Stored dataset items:
_ _ _ _ _
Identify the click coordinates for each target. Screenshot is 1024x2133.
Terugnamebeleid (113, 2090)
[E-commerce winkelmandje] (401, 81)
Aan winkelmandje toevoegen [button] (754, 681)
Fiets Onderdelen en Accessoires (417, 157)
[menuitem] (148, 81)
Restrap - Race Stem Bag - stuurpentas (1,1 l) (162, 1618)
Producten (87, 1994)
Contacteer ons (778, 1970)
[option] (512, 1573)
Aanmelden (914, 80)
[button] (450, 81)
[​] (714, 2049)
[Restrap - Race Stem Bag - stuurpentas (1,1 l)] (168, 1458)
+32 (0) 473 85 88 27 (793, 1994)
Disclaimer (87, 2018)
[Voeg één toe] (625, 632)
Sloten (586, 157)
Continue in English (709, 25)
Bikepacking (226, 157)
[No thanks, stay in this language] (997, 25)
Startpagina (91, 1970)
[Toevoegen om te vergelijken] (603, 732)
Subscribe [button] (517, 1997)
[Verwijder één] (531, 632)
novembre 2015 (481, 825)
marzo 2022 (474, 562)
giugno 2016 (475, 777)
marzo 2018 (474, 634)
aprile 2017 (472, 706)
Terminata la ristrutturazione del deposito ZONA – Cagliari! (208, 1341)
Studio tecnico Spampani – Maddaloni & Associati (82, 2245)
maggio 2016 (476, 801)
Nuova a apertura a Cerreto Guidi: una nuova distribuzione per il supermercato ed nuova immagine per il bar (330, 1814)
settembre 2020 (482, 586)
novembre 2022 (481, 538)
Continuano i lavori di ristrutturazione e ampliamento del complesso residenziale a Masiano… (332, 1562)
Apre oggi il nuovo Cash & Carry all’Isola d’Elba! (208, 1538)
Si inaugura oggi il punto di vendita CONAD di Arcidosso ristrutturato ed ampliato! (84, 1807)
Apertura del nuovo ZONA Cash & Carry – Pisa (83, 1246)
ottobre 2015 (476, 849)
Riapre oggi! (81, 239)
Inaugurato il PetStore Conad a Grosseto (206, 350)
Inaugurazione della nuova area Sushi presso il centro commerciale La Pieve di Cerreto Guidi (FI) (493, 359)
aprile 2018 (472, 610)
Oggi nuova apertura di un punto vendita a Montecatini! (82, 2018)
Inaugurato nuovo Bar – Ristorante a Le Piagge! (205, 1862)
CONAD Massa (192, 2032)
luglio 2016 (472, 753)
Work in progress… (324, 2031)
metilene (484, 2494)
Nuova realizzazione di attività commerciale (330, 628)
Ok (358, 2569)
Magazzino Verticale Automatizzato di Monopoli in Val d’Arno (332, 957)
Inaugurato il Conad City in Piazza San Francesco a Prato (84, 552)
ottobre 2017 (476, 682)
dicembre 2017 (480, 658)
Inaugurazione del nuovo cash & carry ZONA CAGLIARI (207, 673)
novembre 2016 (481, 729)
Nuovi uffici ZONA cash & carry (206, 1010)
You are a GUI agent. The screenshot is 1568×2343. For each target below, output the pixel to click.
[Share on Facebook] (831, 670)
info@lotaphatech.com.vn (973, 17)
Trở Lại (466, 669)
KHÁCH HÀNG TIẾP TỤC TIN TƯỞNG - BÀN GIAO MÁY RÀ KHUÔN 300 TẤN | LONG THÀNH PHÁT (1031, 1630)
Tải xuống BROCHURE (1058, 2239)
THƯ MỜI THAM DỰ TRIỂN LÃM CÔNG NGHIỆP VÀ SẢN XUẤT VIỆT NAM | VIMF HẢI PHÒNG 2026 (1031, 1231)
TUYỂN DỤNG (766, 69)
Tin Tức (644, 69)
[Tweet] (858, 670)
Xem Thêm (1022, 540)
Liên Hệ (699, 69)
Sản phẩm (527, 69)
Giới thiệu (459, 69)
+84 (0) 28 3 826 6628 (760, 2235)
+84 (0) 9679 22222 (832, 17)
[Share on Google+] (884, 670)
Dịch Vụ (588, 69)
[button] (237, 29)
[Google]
_ _ _ _ _
What to produce:
Using the data above, reproduce exactly the lines from the line that contains "settembre 2020 (482, 586)" through the line that contains "Trở Lại (466, 669)", including both.

Result:
settembre 2020 (482, 586)
novembre 2022 (481, 538)
Continuano i lavori di ristrutturazione e ampliamento del complesso residenziale a Masiano… (332, 1562)
Apre oggi il nuovo Cash & Carry all’Isola d’Elba! (208, 1538)
Si inaugura oggi il punto di vendita CONAD di Arcidosso ristrutturato ed ampliato! (84, 1807)
Apertura del nuovo ZONA Cash & Carry – Pisa (83, 1246)
ottobre 2015 (476, 849)
Riapre oggi! (81, 239)
Inaugurato il PetStore Conad a Grosseto (206, 350)
Inaugurazione della nuova area Sushi presso il centro commerciale La Pieve di Cerreto Guidi (FI) (493, 359)
aprile 2018 (472, 610)
Oggi nuova apertura di un punto vendita a Montecatini! (82, 2018)
Inaugurato nuovo Bar – Ristorante a Le Piagge! (205, 1862)
CONAD Massa (192, 2032)
luglio 2016 (472, 753)
Work in progress… (324, 2031)
metilene (484, 2494)
Nuova realizzazione di attività commerciale (330, 628)
Ok (358, 2569)
Magazzino Verticale Automatizzato di Monopoli in Val d’Arno (332, 957)
Inaugurato il Conad City in Piazza San Francesco a Prato (84, 552)
ottobre 2017 (476, 682)
dicembre 2017 (480, 658)
Inaugurazione del nuovo cash & carry ZONA CAGLIARI (207, 673)
novembre 2016 (481, 729)
Nuovi uffici ZONA cash & carry (206, 1010)
You are a GUI agent. The screenshot is 1568×2343. For each target below, output the pixel to click.
[Share on Facebook] (831, 670)
info@lotaphatech.com.vn (973, 17)
Trở Lại (466, 669)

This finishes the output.